I do think it's safe to say that I can finally put some of the things I blamed myself for to rest. A lot of the trauma's still been stuck to me like glue, in some ways. Ways I was never truly understanding of before. Seeing a lot of those old posts..was really eye opening. I've always been who I said I was. I didn't know why I ever questioned that. I didn't know why I blamed myself for things that weren't my fault. It was more deeply rooted than I ever imagined. It was bittersweet to take a trip down memory lane.. to relive those awful moments and feel the same physical ailments I felt then. I still remember that. I didn't know I remembered that as much as I did until I saw it again. But I'm glad I did it. It's only further proved that I wasn't the problem. Aside from me telling myself, how can someone who constantly tells themself they must be the issue, actually have it be so? These people don't even question their motives, or their antics.. they just do it. They feel no shame. They throw the blame on others, and project their insecurities onto them.
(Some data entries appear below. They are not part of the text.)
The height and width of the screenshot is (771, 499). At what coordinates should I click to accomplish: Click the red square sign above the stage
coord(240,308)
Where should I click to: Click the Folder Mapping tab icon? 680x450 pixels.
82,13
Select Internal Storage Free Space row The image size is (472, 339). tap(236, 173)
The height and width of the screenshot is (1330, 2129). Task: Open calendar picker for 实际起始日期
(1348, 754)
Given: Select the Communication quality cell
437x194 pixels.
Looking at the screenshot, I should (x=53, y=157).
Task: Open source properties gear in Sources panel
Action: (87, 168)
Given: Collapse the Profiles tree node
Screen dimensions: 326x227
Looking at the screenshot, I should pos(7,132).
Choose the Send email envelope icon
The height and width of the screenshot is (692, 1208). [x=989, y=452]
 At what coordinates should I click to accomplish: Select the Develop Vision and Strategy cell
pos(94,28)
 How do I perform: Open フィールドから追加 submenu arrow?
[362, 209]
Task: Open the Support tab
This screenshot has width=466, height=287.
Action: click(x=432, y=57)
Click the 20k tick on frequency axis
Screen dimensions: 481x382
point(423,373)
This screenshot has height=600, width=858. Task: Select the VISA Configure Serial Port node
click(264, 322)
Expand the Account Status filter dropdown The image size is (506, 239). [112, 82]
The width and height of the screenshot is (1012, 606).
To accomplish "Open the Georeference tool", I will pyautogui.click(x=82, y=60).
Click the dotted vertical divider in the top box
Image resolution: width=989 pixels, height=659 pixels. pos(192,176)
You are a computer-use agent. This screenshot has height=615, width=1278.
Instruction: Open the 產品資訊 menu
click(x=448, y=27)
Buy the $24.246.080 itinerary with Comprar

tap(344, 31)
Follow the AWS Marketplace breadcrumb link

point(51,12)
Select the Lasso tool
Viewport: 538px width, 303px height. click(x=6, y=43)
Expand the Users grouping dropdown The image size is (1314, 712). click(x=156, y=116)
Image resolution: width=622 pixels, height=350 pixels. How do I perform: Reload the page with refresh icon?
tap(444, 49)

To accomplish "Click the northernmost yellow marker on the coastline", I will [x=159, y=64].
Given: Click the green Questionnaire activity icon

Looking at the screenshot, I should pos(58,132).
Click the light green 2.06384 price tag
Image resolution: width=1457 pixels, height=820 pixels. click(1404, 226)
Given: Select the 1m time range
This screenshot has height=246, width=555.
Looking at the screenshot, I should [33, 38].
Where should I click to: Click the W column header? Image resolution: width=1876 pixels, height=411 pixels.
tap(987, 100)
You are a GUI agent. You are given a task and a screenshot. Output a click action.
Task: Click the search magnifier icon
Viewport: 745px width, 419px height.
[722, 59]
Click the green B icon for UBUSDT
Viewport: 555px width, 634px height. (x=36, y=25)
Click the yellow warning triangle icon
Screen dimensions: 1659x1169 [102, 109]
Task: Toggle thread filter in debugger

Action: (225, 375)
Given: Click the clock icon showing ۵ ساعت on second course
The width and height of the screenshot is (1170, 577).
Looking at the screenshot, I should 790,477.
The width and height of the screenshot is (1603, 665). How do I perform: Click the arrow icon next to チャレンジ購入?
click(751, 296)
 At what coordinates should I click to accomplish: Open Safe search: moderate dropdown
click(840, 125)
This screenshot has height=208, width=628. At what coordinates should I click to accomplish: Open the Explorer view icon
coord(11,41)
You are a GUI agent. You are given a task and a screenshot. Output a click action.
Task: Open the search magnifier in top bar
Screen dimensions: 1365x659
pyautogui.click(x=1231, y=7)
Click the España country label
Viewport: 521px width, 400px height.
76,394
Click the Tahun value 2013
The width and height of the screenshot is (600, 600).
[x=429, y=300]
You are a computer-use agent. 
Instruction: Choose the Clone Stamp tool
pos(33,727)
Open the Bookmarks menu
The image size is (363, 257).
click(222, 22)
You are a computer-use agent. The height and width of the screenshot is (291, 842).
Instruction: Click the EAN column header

I honestly had to stop and ask myself: "How did I live through all of this?" My trauma never made me stronger; I did. I bounced back each and every time. I don't know how I'm still here, but I'm thankful. I've always had a strong will to live for some reason, and it's carried me through life and continues to do so. I didn't think I would live a day past 18, if I even got to that point. I'm 32 now. Life is still hard, but it's "livable" in a sense. I've been the "parent" friend to many because I was forced to "grow up" too early, but I love and connect deeply. I was still teaching myself things I should have been taught as a child, up until I actually matured at 19. And while some may have chosen to take advantage of my kindness and understanding, there are still people who appreciate it, and express that not just through their words, but also their actions. I am thankful for that.
..Since losing my father, in 2014, I've been very compassionate and understanding of people (I suppose I was before, also), and it helped open my eyes to those who did nothing but take advantage of me. I always believed I was kind and understanding to a fault. That event was one of the worst of my life. It made my life even darker than it already had been, and I didn't think I would be able to come out of it. I honestly expected to end it there. There's a lot I haven't said, obviously. I know a lot of my entries were about how much he annoyed me, which.. fair, I was living with him; and this was like my diary, almost. I never hated him and I'm sure it didn't look like I did, just that I needed an escape. In fact, I cared so much that everything he was doing with his life stressed me out and I made it my own problem as well without realizing it. I feel other peoples' emotions just as deeply as my own and I sometimes don't know what to do with that energy.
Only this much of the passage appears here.